==== RECORDED DATA ====
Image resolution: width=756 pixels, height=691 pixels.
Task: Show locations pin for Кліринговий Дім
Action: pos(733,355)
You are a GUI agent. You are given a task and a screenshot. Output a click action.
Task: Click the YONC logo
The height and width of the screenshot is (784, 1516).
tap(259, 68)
====
==== RECORDED DATA ====
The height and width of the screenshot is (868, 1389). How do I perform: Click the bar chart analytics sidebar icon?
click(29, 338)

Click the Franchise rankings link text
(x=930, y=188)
====
==== RECORDED DATA ====
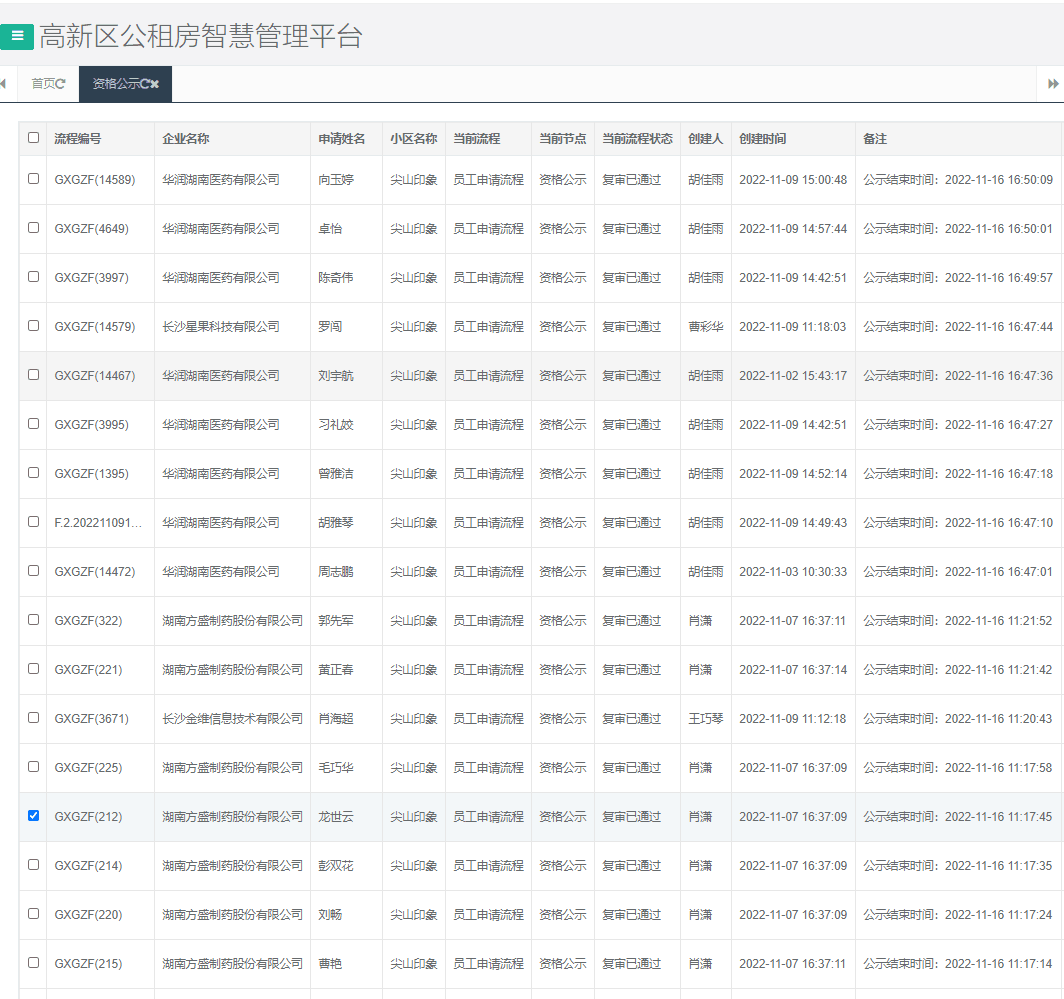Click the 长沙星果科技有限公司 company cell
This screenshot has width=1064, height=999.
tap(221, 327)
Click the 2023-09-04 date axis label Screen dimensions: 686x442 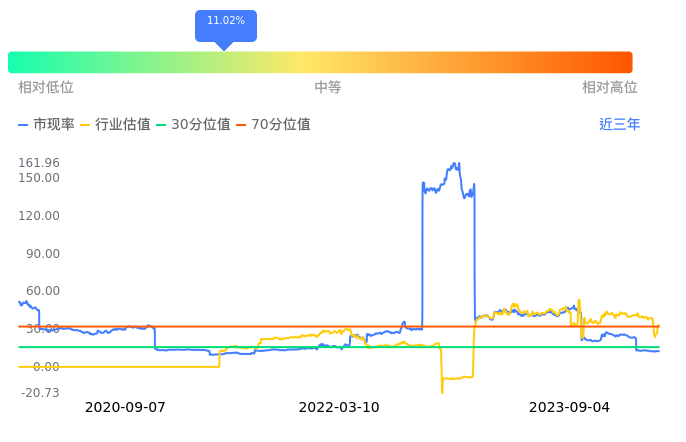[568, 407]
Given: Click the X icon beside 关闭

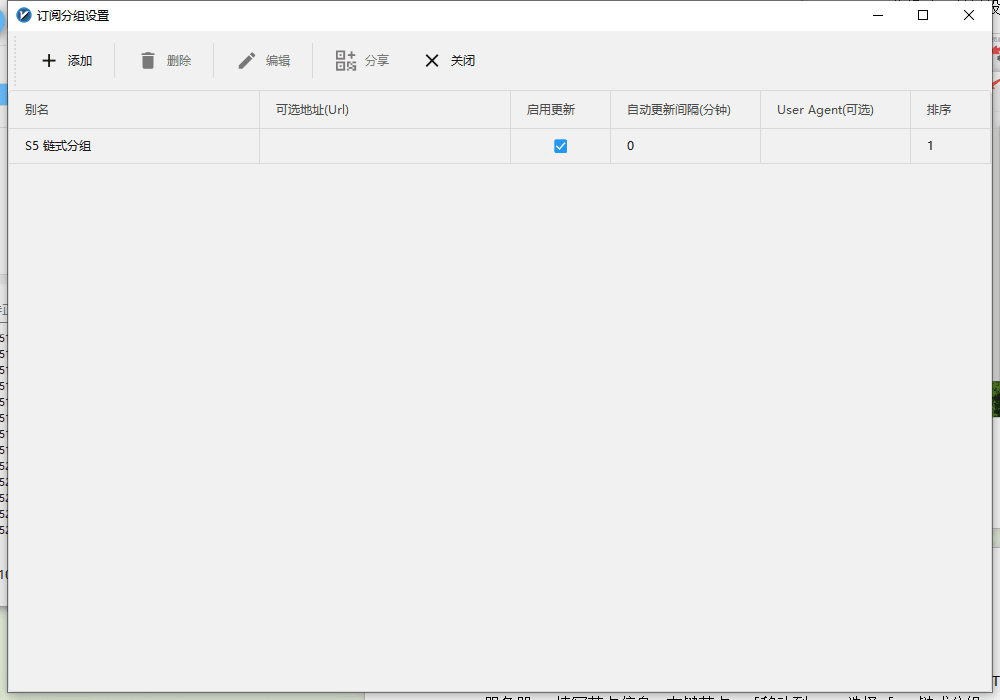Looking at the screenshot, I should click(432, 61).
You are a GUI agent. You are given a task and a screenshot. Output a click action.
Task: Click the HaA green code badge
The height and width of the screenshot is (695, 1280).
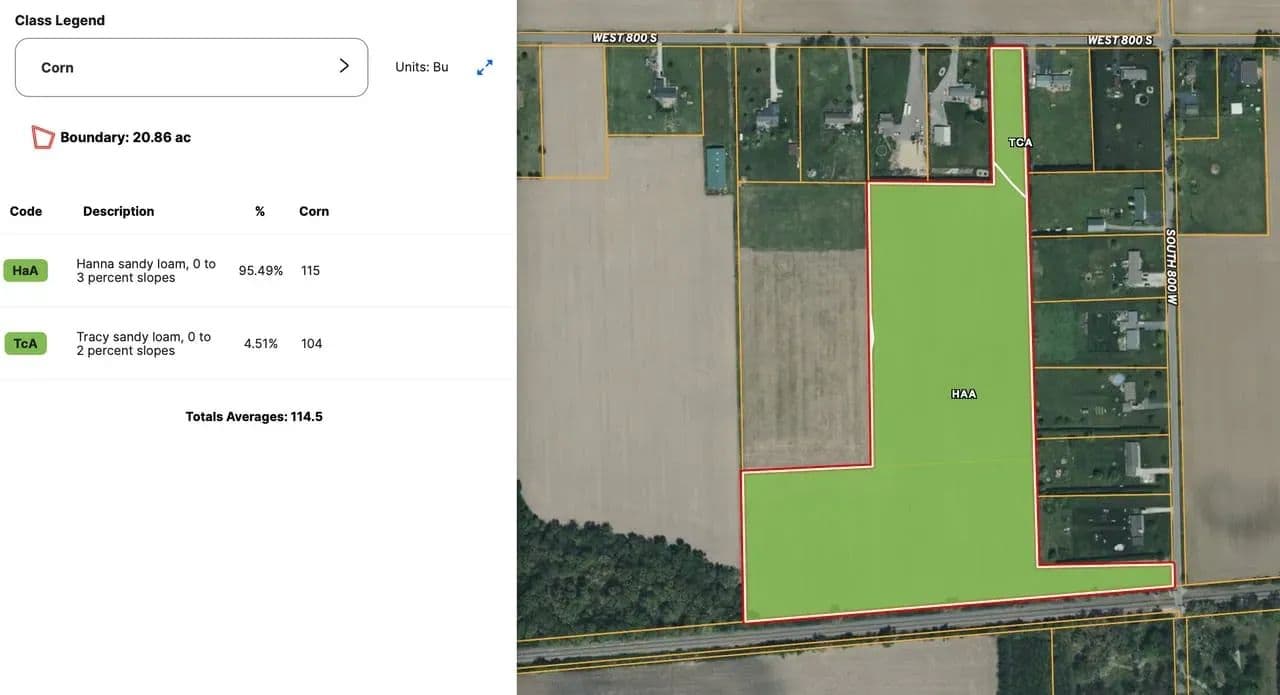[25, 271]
====
- _TO DO_
Convert the records that begin at the line containing "Image resolution: width=756" and stop after the line containing "tap(259, 68)" into a JSON list of strings, one string per line, with blank lines omitted.

- _TASK SOLUTION_
[
  "Image resolution: width=756 pixels, height=691 pixels.",
  "Task: Show locations pin for Кліринговий Дім",
  "Action: pos(733,355)",
  "You are a GUI agent. You are given a task and a screenshot. Output a click action.",
  "Task: Click the YONC logo",
  "The height and width of the screenshot is (784, 1516).",
  "tap(259, 68)"
]